РАДИО РОССИИ. Театральная галерея.
Интервью с артистом Молодежного театра на Фонтанке Евгением Клубовым к 35-летию творческой деятельности.
Эфиры 22 и 24 сентября 2016. Стенограмма.
Ведущая: Гостем нашей программы стал артист Молодежного театра на Фонтанке Евгений Клубов, чья творческая биография неразрывно связана с этим театром.
Евгений Клубов: Мама мне взяла билеты в Большой Драматический театр на «Генриха IV», и я понял, что, наверно, этим и хочу заниматься. Именно тогда я стал ходить в театры: в Комиссаржевку, например, чей художественный руководитель вскоре стал моим педагогом. Там я видел Юрия Овсянку в спектакле «Принц и нищий». И в жизни так сложилось, что мы с ним стали вместе играть у Владимира Афанасьевича Малыщицкого в Молодежном театре.
Интервью с артистом Молодежного театра на Фонтанке Евгением Клубовым к 35-летию творческой деятельности.
Эфиры 22 и 24 сентября 2016. Стенограмма.
Ведущая: Гостем нашей программы стал артист Молодежного театра на Фонтанке Евгений Клубов, чья творческая биография неразрывно связана с этим театром.
Евгений Клубов: Мама мне взяла билеты в Большой Драматический театр на «Генриха IV», и я понял, что, наверно, этим и хочу заниматься. Именно тогда я стал ходить в театры: в Комиссаржевку, например, чей художественный руководитель вскоре стал моим педагогом. Там я видел Юрия Овсянку в спектакле «Принц и нищий». И в жизни так сложилось, что мы с ним стали вместе играть у Владимира Афанасьевича Малыщицкого в Молодежном театре.

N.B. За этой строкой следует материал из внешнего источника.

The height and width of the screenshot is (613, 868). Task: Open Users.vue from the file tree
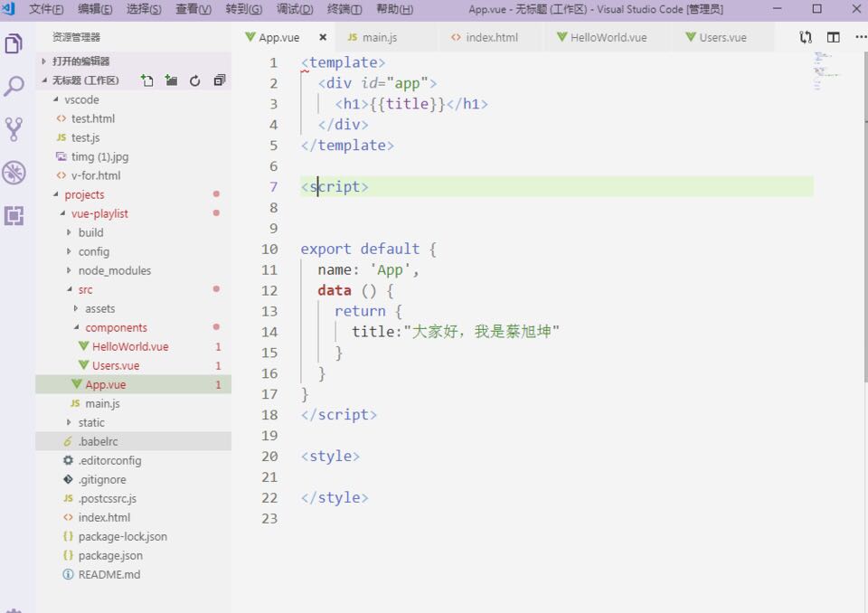pos(115,365)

Ведущая: Вы играли еще в ЛИИЖТе у Малыщицкого?
Евгений Клубов: Я учился на четвертом курсе, он у нас был педагогом. К концу моего четвертого курса ему наконец-то дали разрешение на открытие театра здесь, на Фонтанке, 114. Его студийцы, замечательные артисты, сделали очень много для того, чтобы у Владимира Афанасьевича получился Молодежный театр. Потом многие из них ушли из профессии, хотя Володя Халиев и Саша Мирочник остались. В то время мы все вместе пытались сделать из этого катка что-то похожее на театр. А тогда, напомню, я был еще студентом, и с Мишей Егоровым играл Кондратия Рылеева, Александра Перова.
Мы тогда учились на курсе Агамирзяна, который, кстати, был интересен тем, что у нас многие студенты были детьми артистов: Оля Самошина, Костя Воробьев, Саша Иоффе, Лена Сафонова. И, конечно, они все бывали в театре, и я тоже как ленинградец, конечно, бывал. Но такого мы, попав в ЛИИЖТ на спектакль Малыщицкого, еще не видели. Это было не то, что в обычном представлении есть театр, это была исповедь, правда. После его спектакля мы по-другому видели Малышицкого и стали понимать, что у него авторский взгляд. И тогда, первого сентября, по этой большой лестнице театрального института мы на руках носили Афанасьича, как мы его называли.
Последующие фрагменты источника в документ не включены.